The Story You Don’t Hear
Sometimes ‘no contact’ is even the parent’s idea. It was 2004 when my mother told me to move out, changed the locks on our home, and stopped taking my phone calls. Afterwards, there were brief periods of contact, but it was my work unpacking the before that gave me the most clarity. Throughout my childhood, my mom often gave me the silent treatment. As I got a bit older, she would sometimes leave entirely. She didn’t always say when she would return, and although it was always within a few days, it was still a worrying time in which I looked after my siblings and figured out what to have for dinner each night. In retrospect, it was only a matter of time until she was gone for good.
When she first told me to leave, I was desperate to reconnect, apologise (for what, I don’t actually know), and earn my way back into her good graces. That was the cycle we lived for most of my life. But at some point, I realised that while it was painful to be ignored, it was easier than spending all my time worrying about whether she was happy or angry with me and what I needed to do to maintain or change that.
Several people have told me similar stories. In one case, a woman told her mother she couldn’t take her calls during work hours any more; her mother responded by saying they shouldn’t speak at all. Similarly, we might infer from Brooklyn’s claim that his father refused “quality time” and was interested only in Brooklyn’s attendance at his very public 50th birthday party, that control is more important to the parent than the relationship itself. In my case, after many years of no contact, my mother called. It was nothing like it should be, but it was a start. We spoke on the phone a few times and exchanged text messages, but when I failed to reply to one asking about a recent trip, she followed up to say we just shouldn’t be in contact after all.
These responses are irrational, but not unexpected. When I received that message, I thought, well, it was kind of nice while it lasted. But it was inevitable that I would disappoint her again, and she would leave. The difference in 2016 compared to 2004 was that I knew better than to try to fix it.
The Real Victims
I have no doubt that, if asked, my mother would say that I don’t speak to her. She will portray herself as the victim in any story she tells about our estrangement. And perhaps she’s right. There’s room for two victims. I don’t believe her behaviour is anything that can be helped at this time, and it’s a shame for both of us. Still, for parents lamenting they did nothing wrong, I wonder if they’ve ever considered how they might have unintentionally hurt their children, and most importantly, what they can do to repair that pain.

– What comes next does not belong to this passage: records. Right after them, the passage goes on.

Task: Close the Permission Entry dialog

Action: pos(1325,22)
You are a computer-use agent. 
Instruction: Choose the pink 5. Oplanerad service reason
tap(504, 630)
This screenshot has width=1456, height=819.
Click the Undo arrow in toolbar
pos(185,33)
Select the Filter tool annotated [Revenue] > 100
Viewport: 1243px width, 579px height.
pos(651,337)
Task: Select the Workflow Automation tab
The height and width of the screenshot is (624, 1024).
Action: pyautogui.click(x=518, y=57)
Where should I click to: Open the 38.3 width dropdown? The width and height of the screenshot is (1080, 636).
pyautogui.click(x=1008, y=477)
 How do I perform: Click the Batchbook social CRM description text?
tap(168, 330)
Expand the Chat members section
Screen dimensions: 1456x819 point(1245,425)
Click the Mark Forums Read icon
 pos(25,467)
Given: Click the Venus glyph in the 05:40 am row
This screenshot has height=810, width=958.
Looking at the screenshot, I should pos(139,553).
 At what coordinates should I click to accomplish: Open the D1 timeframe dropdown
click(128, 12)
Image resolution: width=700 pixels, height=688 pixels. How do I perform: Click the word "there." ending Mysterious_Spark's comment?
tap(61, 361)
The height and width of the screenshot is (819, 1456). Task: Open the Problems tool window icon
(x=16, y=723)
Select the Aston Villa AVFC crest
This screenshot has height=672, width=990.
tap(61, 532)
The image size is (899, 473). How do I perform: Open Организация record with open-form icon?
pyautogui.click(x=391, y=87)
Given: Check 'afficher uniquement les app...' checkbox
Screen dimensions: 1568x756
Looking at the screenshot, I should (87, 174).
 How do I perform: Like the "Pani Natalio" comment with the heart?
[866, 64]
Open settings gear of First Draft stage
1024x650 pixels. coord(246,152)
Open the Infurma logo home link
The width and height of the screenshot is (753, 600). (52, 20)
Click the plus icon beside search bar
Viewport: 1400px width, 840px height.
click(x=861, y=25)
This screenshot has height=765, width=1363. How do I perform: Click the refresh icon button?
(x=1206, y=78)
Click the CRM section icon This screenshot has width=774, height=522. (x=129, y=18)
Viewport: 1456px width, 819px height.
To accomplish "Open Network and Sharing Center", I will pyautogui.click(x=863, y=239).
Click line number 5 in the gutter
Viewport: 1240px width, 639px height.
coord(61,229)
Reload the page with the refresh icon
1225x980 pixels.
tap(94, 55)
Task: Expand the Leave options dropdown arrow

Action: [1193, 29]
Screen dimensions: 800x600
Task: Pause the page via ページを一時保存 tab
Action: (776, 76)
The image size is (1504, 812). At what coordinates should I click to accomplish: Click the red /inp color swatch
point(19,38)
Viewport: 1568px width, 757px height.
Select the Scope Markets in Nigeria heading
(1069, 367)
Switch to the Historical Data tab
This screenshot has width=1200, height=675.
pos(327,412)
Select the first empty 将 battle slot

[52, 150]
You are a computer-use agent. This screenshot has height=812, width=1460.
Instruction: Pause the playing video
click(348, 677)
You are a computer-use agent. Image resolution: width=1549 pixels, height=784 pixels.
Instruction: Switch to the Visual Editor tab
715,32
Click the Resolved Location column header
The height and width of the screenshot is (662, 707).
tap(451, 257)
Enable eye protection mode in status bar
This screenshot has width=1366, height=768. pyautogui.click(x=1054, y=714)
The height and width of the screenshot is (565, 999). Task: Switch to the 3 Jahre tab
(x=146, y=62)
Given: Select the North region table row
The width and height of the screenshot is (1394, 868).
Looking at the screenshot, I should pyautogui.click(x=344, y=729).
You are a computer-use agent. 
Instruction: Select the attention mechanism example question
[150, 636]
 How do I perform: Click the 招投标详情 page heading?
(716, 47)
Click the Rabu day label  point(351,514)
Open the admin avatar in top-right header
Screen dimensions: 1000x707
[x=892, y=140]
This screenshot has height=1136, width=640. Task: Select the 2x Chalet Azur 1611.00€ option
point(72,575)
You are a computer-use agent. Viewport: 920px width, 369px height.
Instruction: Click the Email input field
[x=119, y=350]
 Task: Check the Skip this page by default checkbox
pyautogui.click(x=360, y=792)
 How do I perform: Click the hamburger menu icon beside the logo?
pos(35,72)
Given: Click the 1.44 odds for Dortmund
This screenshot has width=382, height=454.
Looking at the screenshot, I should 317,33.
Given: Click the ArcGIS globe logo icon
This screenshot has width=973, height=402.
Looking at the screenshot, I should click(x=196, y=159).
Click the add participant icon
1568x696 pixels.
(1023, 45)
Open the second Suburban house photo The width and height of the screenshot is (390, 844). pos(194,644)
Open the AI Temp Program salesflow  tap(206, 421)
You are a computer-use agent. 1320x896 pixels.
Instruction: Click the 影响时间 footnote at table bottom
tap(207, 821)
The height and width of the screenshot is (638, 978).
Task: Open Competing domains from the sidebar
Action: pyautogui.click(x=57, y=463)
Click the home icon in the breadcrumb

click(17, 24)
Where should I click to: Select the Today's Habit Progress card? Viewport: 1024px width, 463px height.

Parents who have shared stories of reconciliation have one thing in common: they’ve listened to their kids and worked on changing their harmful behaviour. Not necessarily because they believe it was harmful, but because they listened when their child said that they were harmed.
Of course, there are plenty of estranged adult kids who are unwilling to reconnect with their parents, and they are entitled to that choice. Perhaps the pain they endured is too much to revisit or risk inviting in again. Others are open to reconnection, if only they felt heard. The most overlooked story in estrangement is parents who are unable to listen.